- _REQUIRED ACTION_
Retyped exactly and without pictures, the lines from the one with "Screen dimensions: 828x556" through the end of the listing must form the entire answer.

- _EXERCISE DATA_
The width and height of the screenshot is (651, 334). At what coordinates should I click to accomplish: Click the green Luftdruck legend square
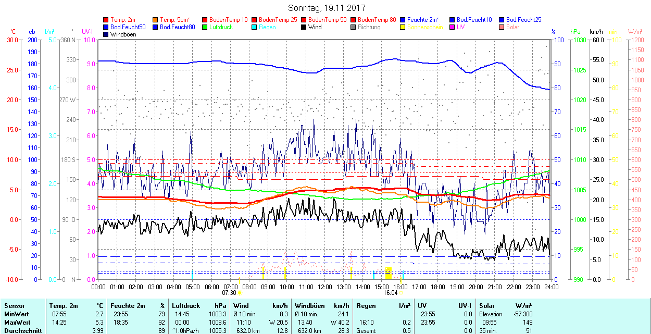click(205, 27)
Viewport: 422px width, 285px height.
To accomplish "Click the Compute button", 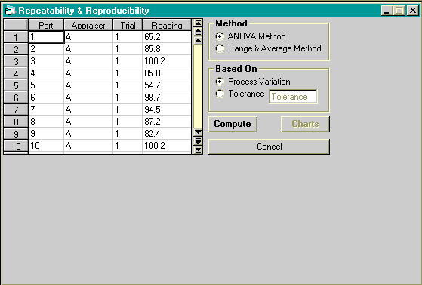I will (233, 124).
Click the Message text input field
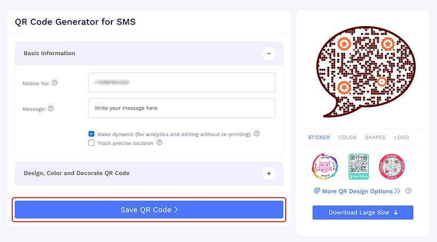Screen dimensions: 437x242 coord(182,108)
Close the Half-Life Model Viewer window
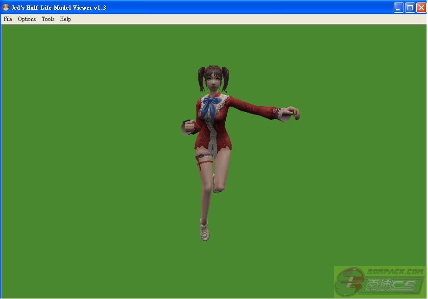 pyautogui.click(x=421, y=7)
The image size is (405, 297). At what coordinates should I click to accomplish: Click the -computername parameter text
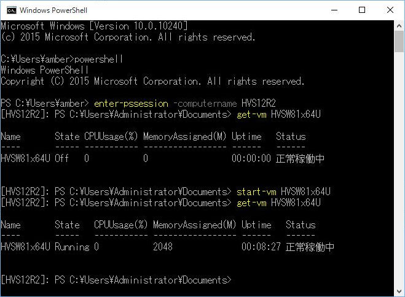click(x=205, y=104)
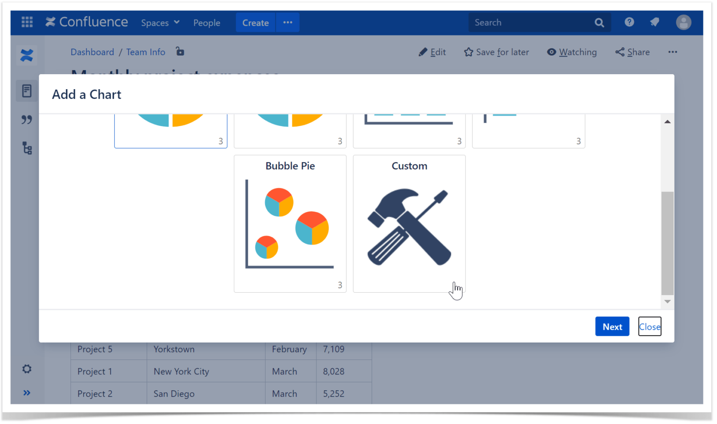Open the Confluence home via the logo
717x424 pixels.
click(86, 22)
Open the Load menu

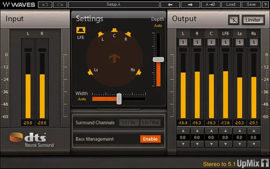[x=231, y=5]
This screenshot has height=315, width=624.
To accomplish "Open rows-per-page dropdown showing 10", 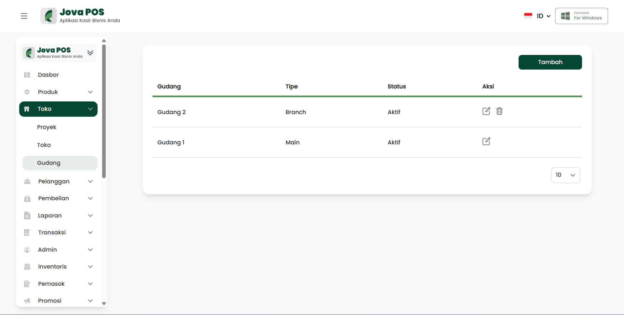I will pos(565,175).
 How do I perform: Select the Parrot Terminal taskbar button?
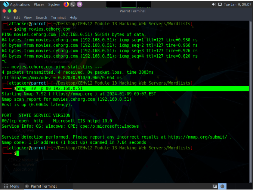point(41,186)
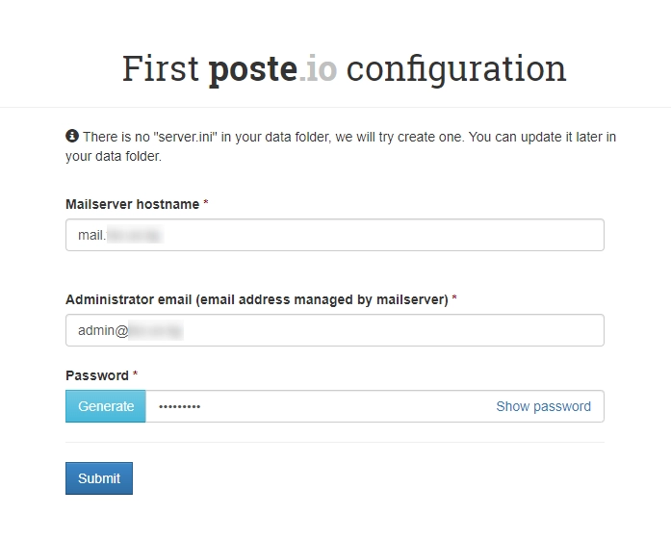Click the "Mailserver hostname" label
The height and width of the screenshot is (540, 671).
pyautogui.click(x=132, y=204)
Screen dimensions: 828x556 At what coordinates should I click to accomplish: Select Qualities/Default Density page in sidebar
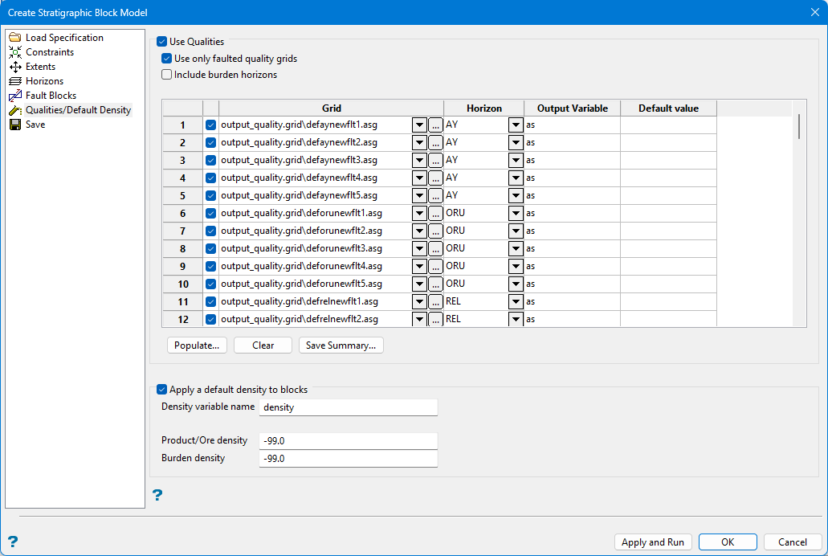click(x=77, y=110)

- _WRITTEN RESPONSE_
Screen dimensions: 828x556 At what coordinates should I click to accomplish: Select Qualities/Default Density page in sidebar
click(x=77, y=110)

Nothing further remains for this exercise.